▶ PAGE TEXT:
MNE-Python is planning to participate in the GSOC 2024 under the 🐍 Python Software Foundation (PSF) umbrella.

Note: If you are not currently pursuing research activities in MEG or EEG and do not use or do not plan to use MNE-Python for your own research, our GSoC might not be for you. Our projects require domain-specific interest and are not simple coding jobs.

About MNE-Python

MNE-Python is a pure Python package for preprocessing and analysis of M/EEG data. For more information, see our homepage.

Contact

For modes of communication see our getting help page. It's a good idea to introduce yourself on our Discourse forum to get in touch with potential mentors before submitting an application.

Getting Started

Writing your GSoC application

Additional reading

Project ideas

We list some potential project ideas below, but we welcome other ideas that could fit within the scope of the project!

1a. Improve raw data browsing (pyqtgraph)

Difficulty

Medium

Project length

350 hours

Possible mentors

Alex Gramfort, Eric Larson, Dan McCloy

Goal

mne-qt-browser is a modern eletrophysiology browser based on Qt. It offers fast visualization of raw, epochs, and ICA time courses. However, there are many UI and usability improvements that could be added.

Subgoals

  • Improve the overview bar
  • Enable interactive switching between time courses and STFT/spectrogram view for individual traces, including UI elements to control various parameters (clim, cmap, n_fft, etc.)
  • Add a two-control "time slider" and/or "channel slider" that allows setting the time span and channel span to show
  • Optionally, add text overlays for each channel giving their value at the current time point (continuously updating)
  • Add the possibility to load a file from the UI (add button or menu) or to simple drop a file in the window to view it
  • Multiple other ideas on this project page

1b. Improve raw data browsing (matplotlib)

▶ DATA EXCERPTS:
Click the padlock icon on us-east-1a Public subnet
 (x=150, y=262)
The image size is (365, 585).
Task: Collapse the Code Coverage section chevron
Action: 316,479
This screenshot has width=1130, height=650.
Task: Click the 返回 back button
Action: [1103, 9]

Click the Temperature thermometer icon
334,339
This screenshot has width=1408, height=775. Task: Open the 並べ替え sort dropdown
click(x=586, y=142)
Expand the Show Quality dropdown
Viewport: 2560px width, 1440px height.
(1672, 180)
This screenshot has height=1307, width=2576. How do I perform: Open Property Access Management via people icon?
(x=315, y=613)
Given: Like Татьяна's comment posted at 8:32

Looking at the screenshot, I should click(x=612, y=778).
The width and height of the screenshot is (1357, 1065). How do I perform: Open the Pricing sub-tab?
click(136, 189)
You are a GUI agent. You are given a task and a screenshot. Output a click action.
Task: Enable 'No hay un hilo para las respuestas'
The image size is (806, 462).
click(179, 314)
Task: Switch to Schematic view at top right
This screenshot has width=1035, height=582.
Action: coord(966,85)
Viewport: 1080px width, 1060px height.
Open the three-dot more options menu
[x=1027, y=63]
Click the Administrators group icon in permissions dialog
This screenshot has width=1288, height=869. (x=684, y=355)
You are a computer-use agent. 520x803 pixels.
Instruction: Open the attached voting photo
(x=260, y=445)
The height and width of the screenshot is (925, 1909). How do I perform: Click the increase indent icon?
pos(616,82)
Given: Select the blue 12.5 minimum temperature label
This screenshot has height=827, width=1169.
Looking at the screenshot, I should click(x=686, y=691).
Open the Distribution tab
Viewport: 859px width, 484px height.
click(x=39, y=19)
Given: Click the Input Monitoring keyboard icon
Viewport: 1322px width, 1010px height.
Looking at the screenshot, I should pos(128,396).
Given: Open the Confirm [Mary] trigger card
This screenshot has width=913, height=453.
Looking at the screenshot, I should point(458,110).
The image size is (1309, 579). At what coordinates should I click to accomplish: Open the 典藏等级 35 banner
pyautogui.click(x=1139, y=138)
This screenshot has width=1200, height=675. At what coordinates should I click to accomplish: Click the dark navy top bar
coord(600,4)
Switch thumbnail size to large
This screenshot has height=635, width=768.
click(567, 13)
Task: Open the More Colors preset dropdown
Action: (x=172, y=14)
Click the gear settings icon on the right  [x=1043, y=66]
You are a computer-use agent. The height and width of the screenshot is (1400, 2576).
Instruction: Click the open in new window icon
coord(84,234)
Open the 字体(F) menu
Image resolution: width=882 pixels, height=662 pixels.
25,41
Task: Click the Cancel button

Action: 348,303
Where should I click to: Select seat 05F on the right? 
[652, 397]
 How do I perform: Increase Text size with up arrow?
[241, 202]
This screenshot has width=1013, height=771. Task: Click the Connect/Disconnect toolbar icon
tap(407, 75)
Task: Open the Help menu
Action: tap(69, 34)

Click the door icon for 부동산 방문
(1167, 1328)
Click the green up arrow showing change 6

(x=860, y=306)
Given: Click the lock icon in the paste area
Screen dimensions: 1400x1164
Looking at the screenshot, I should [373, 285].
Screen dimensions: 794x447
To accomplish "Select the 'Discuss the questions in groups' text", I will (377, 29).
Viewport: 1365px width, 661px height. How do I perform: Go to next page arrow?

▶ REQUIRED TASKS:
• a. In the MNE-Python GSoC page, how long is the project on improving raw data browsing with pyqtgraph expected to take?
• b. Print the stretch of the MNE-Python GSoC page from "MNE-Python is planning" through "simple coding jobs.", word for word.
• c. Carry on the MNE-Python GSoC page from the point where it stops.

▶ PER-TASK ANSWERS:
• a. 350 hours

• b.
MNE-Python is planning to participate in the GSOC 2024 under the 🐍 Python Software Foundation (PSF) umbrella.

Note: If you are not currently pursuing research activities in MEG or EEG and do not use or do not plan to use MNE-Python for your own research, our GSoC might not be for you. Our projects require domain-specific interest and are not simple coding jobs.

• c.
Difficulty

Medium

Project length

350 hours

Possible mentors

Alex Gramfort, Eric Larson, Dan McCloy

Goal

The newer pyqtgraph-based data browser in 1a is modeled on our original Matplotlib-based browser. The Matplotlib data browser is better tested and more feature-complete, but less performant than its pyqtgraph-based counterpart. The main goal is to improve rendering speed. Secondary goals include re-working some of the dialog windows to leverage modern matplotlib capabilities, and adding a zoom-to-rectangle feature.

Subgoals

2. Utilize event system for brain and evoked plots

Difficulty

Medium

Project length

175 hours, 350 hours

Possible mentors

Eric Larson, Marijn van Vliet

Goal

We have an excellent 3D viewer for brain activations, and multiple ways of viewing evoked data (plot_topo, plot_topomap, plot_joint, etc.), and an event system for linking them. We want to integrate these so that you can, for example, click on a time point in a Brain and have the evoked.plot_topomap update. This should be done using callbacks to allow for customizability.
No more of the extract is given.